Non-interventional surveillance study of adverse events in patients with epilepsy

Abstract

Compare adverse events (AEs) in patients with epilepsy taking different antiepileptic drugs (AEDs) using standardized physician-completed questionnaires. Multicenter, observational, cross-sectional study in epilepsy patients aged ≥4 , stable on 1-2 AED(s) for ≥3 months. One thousand and nineteen patients were evaluated: 28.7% took newer, 71.3% older (or older + newer) AED(s); 56.9% monotherapy; 43.1% polytherapy.
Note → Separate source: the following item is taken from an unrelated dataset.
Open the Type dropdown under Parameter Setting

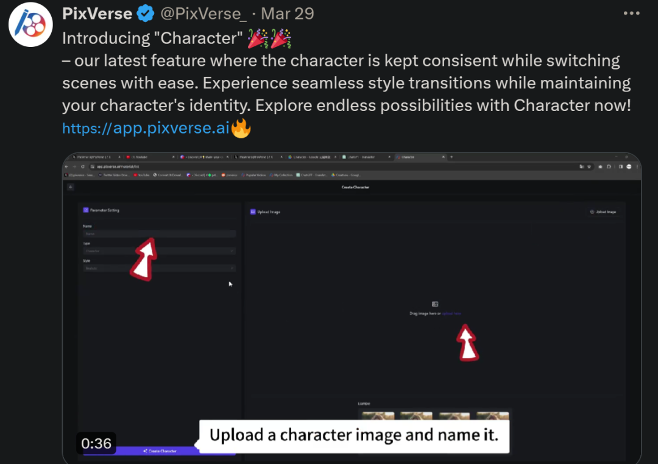(x=158, y=251)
Overall, 68.3% reported ≥1 AE (61.3% newer; 71.1% older AEDs), most commonly: cognitive function disturbances, sedation, psychological problems. Patients taking newer AEDs were significantly less likely to report ≥1 AE (OR [95% CI]: 0.64 [0.46-0.89], P = 0.008). Treatment/dose changed at study visit: 22.8% (17.5% newer; 24.9% older AEDs) because of (newer/older); lack of efficacy (6.2%/7.8%); AEs (4.1/8.4%); absence of seizures (3.8/4.0%). Patients receiving levetiracetam or lamotrigine were significantly less likely to report AEs/modify treatment. Patients taking newer AEDs were significantly less likely to report AEs, although the non-randomized study design does not allow the lower rate of AEs to be attributed with certainty to the use of newer AEDs. A standardized AE questionnaire appeared useful for monitoring AEs/optimizing AED therapy.